-- Text under study follows --

Log studies show negligible traffic. In a 90-day experiment, Otterly.ai found that only about 0.1% of AI crawler requests touched /llms.txt — effectively a rounding error (Otterly.ai).
Adoption is still small and skewed technical. SE Ranking's study of 300,000 domains in early 2026 found roughly 10% had an llms.txt file, concentrated among technical and software sites rather than the broader web.
To be fair to the other side, the picture is not purely negative. Profound has reported that Microsoft and OpenAI crawlers do fetch llms.txt files, and Google has included an llms.txt in its agent-to-agent (A2A) protocol. The key distinction is that a fetch is not a citation. A bot requesting a file tells you nothing about whether the contents influenced an answer.
One concrete pitfall to avoid: some advice pushes you to publish a markdown copy of every single page. Done at scale, that can create large-scale duplicate content, dilute your crawl budget and actively hurt your SEO. Keep your /llms.txt curated.
So should you bother?
A nuanced yes-and-no.
Yes, if it is low effort and you have documentation or key pages worth exposing to AI agents and developer tools. That is the use case with the strongest documented value today: tools like Cursor, GitHub Copilot and Claude pull external docs in real time, and a clean llms.txt that points to yours genuinely helps them.
No, if you are counting on it to increase your citations in ChatGPT, Perplexity or Google. There is no evidence it does that, and the effort pays off far better elsewhere: building real authority and getting cited by trusted third-party sources. That is the entire argument of our playbook, how to get recommended by ChatGPT in 2026.
If you want to actually measure whether AI engines mention you, that is a different and more useful exercise. Start with our guide on how to check if your brand appears in ChatGPT, then browse our GEO tool reviews to track it at scale. Two affordable options with free or low-cost tiers for monitoring your prompts are Rankscale and Orchly. Publishing an llms.txt is a fine afternoon's work; just spend the rest of the week on the things that actually move your visibility.
Sources
- llms.txt specification — Jeremy Howard, Answer.AI (September 3, 2024): llmstxt.org.
- Otterly.ai, "The llms.txt experiment" — share of AI crawler requests hitting llms.txt: otterly.ai.
- Google's position that it does not use llms.txt — Gary Illyes and John Mueller, July 2025 (on-the-record statements).
- Adoption (~10%) — SE Ranking, 300,000-domain study, early 2026.

-- Text under study concluded --
-- Data section follows --

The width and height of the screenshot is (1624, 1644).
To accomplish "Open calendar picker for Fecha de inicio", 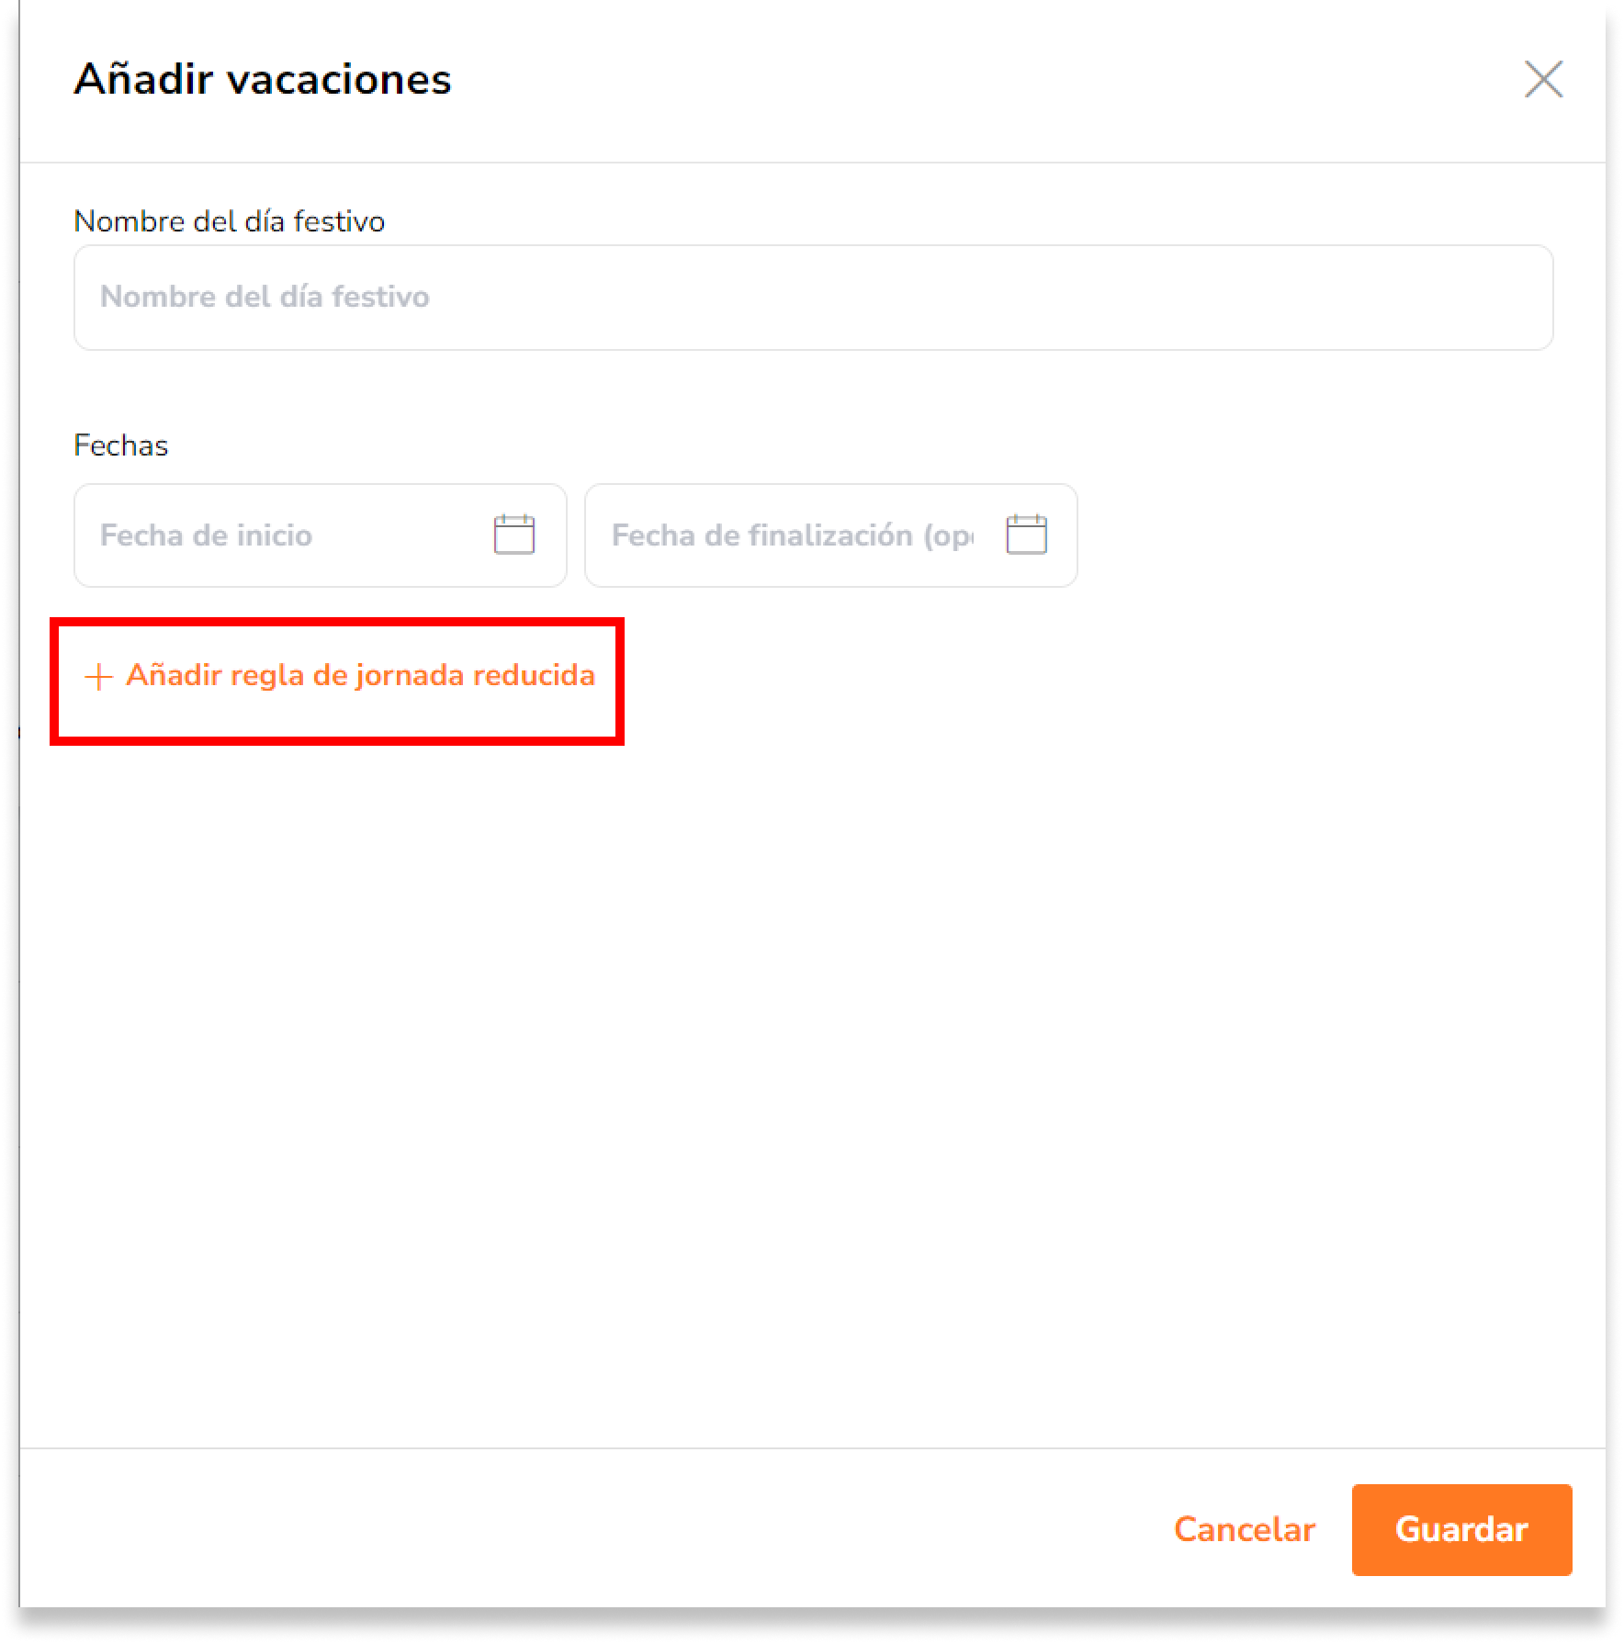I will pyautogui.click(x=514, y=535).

-- Data section concluded --
-- Data section follows --

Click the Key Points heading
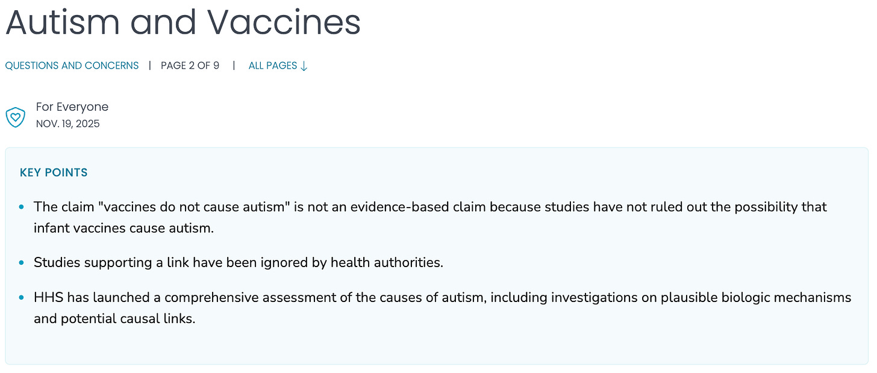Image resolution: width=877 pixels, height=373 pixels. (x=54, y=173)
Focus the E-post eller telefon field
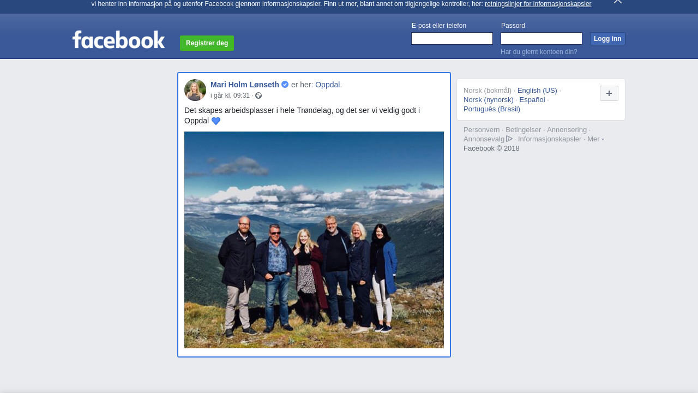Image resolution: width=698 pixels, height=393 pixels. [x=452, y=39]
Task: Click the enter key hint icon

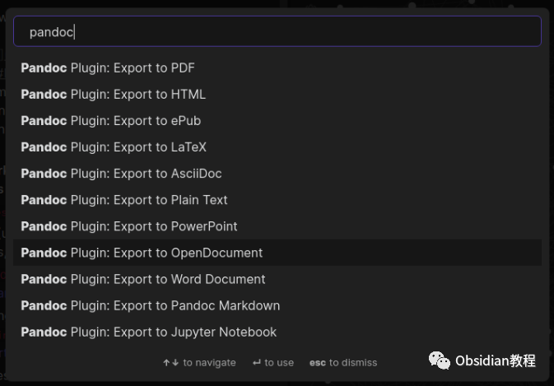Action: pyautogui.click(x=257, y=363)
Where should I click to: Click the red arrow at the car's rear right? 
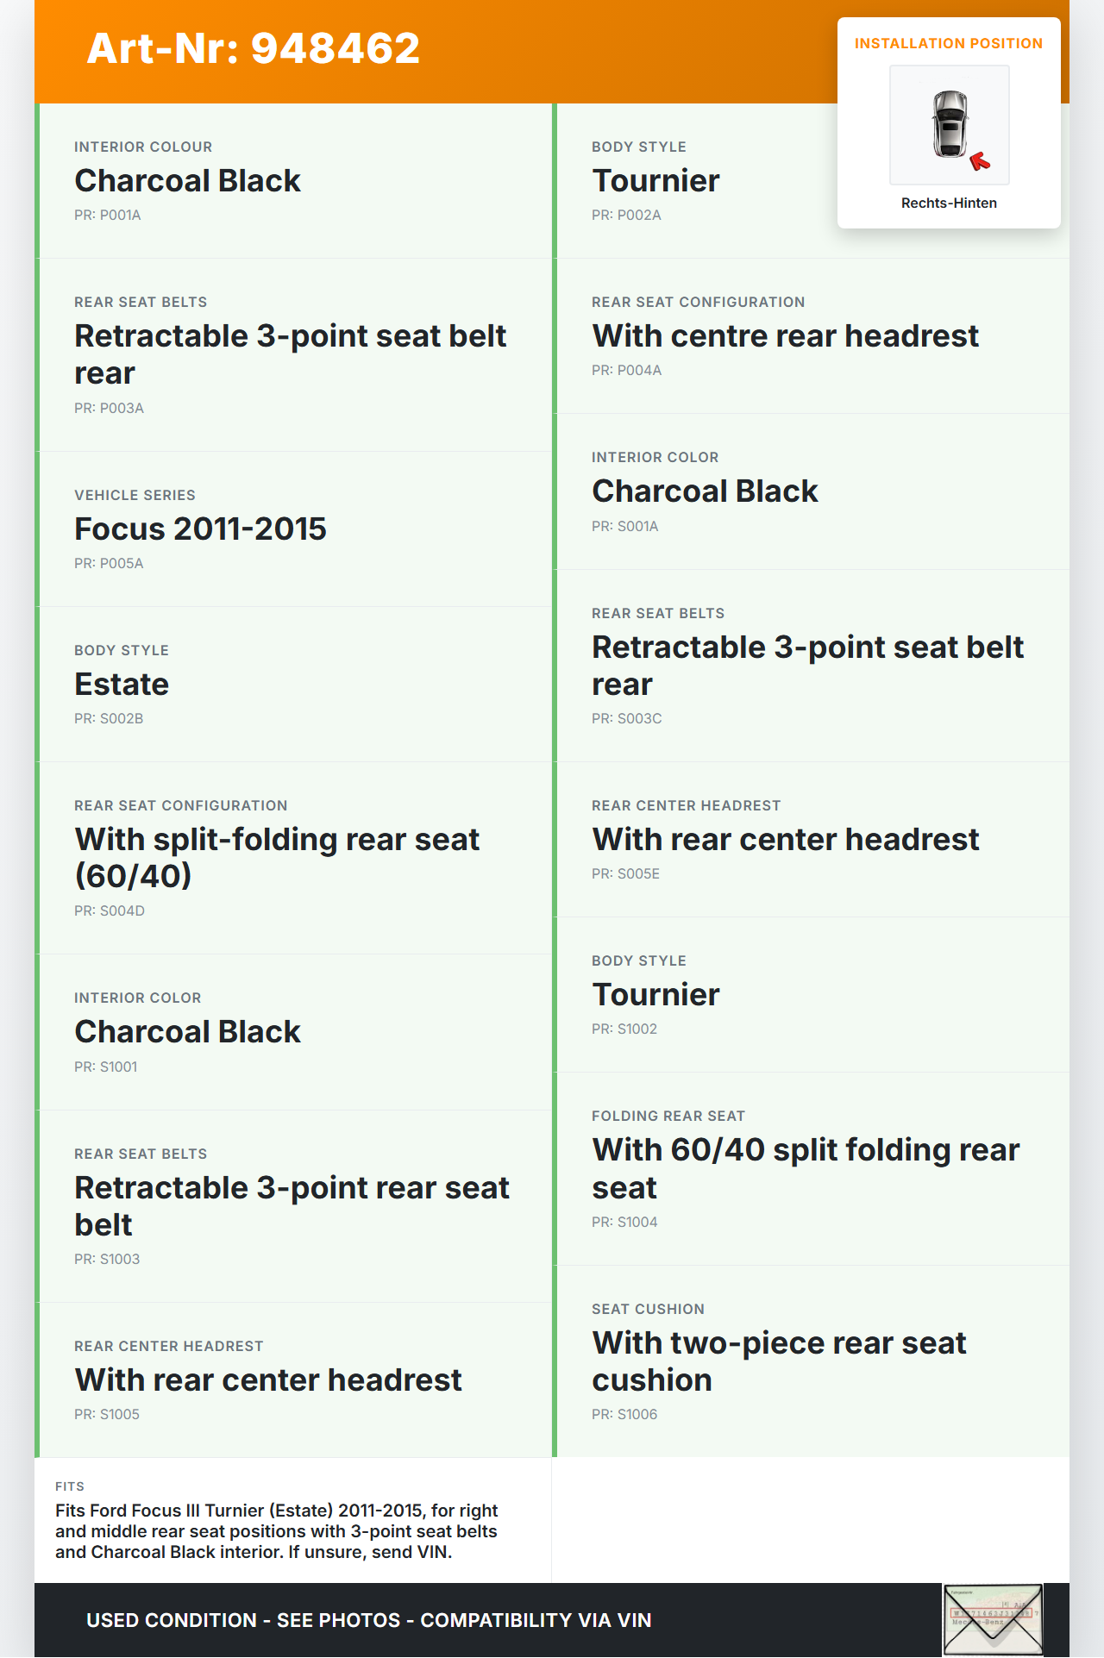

-- Data section concluded --
-- Data section follows --

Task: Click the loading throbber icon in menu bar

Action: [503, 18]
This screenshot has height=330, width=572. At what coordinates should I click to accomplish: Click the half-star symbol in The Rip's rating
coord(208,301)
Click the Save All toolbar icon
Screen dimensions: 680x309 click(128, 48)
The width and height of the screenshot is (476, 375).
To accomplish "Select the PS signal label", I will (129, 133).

-- Data section concluded --

Directions ::
A - Copy the llms.txt text from "If you want" up to and including "study, early 2026.".
B - Summarize the llms.txt text in two sentences.
C - In SE Ranking's study of 300,000 domains, what share had an llms.txt file, according to the llms.txt text?

Answers in order ::
A -
If you want to actually measure whether AI engines mention you, that is a different and more useful exercise. Start with our guide on how to check if your brand appears in ChatGPT, then browse our GEO tool reviews to track it at scale. Two affordable options with free or low-cost tiers for monitoring your prompts are Rankscale and Orchly. Publishing an llms.txt is a fine afternoon's work; just spend the rest of the week on the things that actually move your visibility.
Sources
- llms.txt specification — Jeremy Howard, Answer.AI (September 3, 2024): llmstxt.org.
- Otterly.ai, "The llms.txt experiment" — share of AI crawler requests hitting llms.txt: otterly.ai.
- Google's position that it does not use llms.txt — Gary Illyes and John Mueller, July 2025 (on-the-record statements).
- Adoption (~10%) — SE Ranking, 300,000-domain study, early 2026.

B - Crawler logs show almost no traffic to /llms.txt, adoption sits around 10% of domains and leans technical, and although some AI crawlers fetch the file, a fetch is not a citation. Publishing one is worthwhile if it is low effort and helps AI agents and developer tools read your documentation, but there is no evidence it increases citations in ChatGPT, Perplexity or Google.

C - Roughly 10%.